Some political scientists question whether mobilized public opinion is still as able to change the laws as it was in the civil rights era. They point to measures of congressional polarization, such as the declining proportion of members' votes across party lines or the rising number of filibusters, and conclude that in recent years, Congress has become more polarized than at any time since the end of Reconstruction. Another indication is the performance of the 112th Congress (2011–2013), which passed 220 laws, the fewest on record. The 113th Congress follows up with the second fewest laws passed on record. The 115th Congress (2017–2018) passed more laws than before, but nearly one-third of those laws passed were "ceremonial in nature," as described in a Pew Research Center report.
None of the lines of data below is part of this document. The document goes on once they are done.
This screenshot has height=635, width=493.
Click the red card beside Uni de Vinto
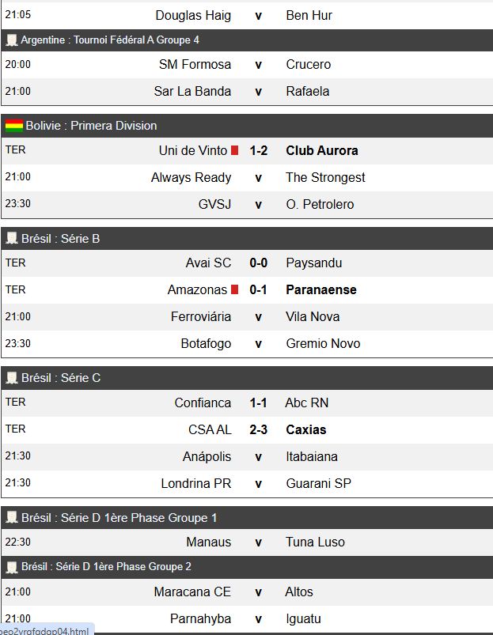tap(235, 150)
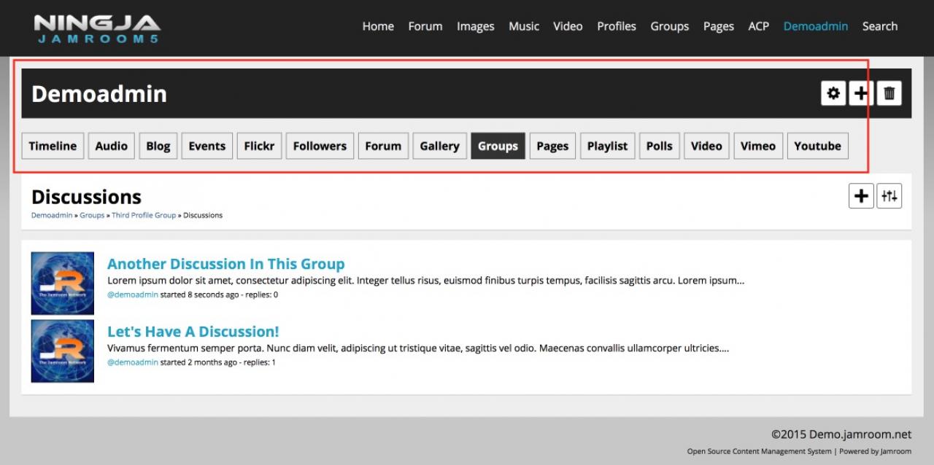Create new discussion with plus icon
The image size is (934, 465).
861,196
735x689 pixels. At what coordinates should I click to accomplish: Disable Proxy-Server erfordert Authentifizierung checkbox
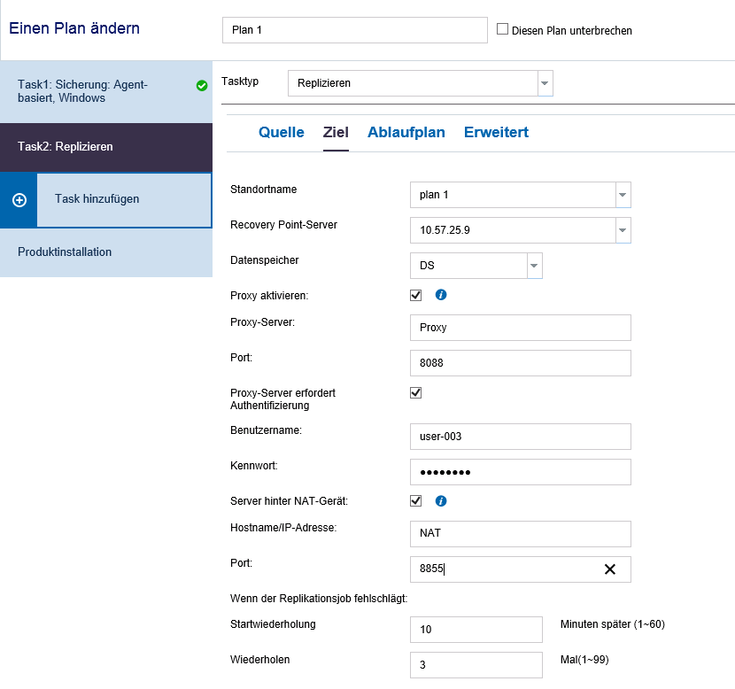416,392

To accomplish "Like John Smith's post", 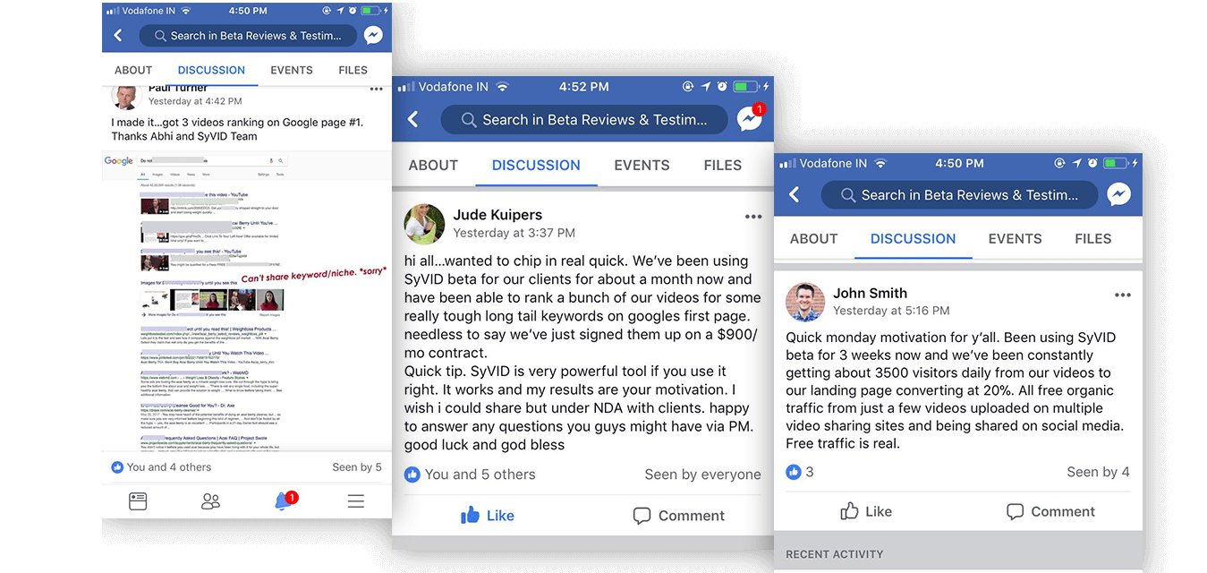I will [866, 511].
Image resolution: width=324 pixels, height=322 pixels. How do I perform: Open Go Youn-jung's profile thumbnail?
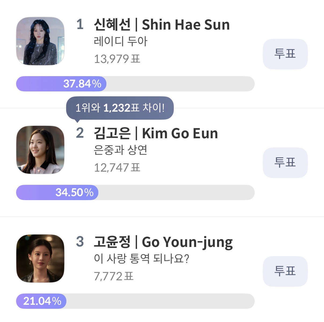point(40,259)
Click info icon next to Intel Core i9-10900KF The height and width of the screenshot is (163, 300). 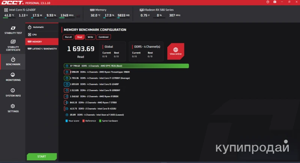67,90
Another trend that concerns many political scientists is the role of money in politics. In the 1970s, Congress attempted to prevent political corruption by requiring candidates to disclose their donors. Additional laws set limits on contributions, and the regulations were expanded in 2002 to prohibit unregulated donations to political parties. Public funding of presidential campaigns was supposed to remove the influence of donors. Recently, however, campaigns have avoided funding transparency by relying on spending by political action committees (PACs), which legally are not allowed to coordinate with candidates but in practice often align themselves with candidates. The super PACs, which became legal in 2010, are required to disclose donors only quarterly, so they can withhold this information until after an election is over. The Citizens United ruling of the Supreme Court, also in 2010, extended to corporations and labor unions the right to make unlimited donations for issue advocacy. With so much money available from private sources, presidential candidates now prefer to avoid public campaign financing. Even if the flood of money does not influence the policy positions of politicians, it can be argued that the interests with the most money to spend on issue advertising will be the loudest voices that voters hear. For the 2019/2020 election cycle, politcal spending on television ads alone was forecast to reach between nearly $6.9 billion. In an unexpected turn of events, in 2016, President Donald Trump won the election despite spending only $18.7 million on ads compared to his main opponent, Hillary Clinton, who spent $332.1 million, according to the Associated Press.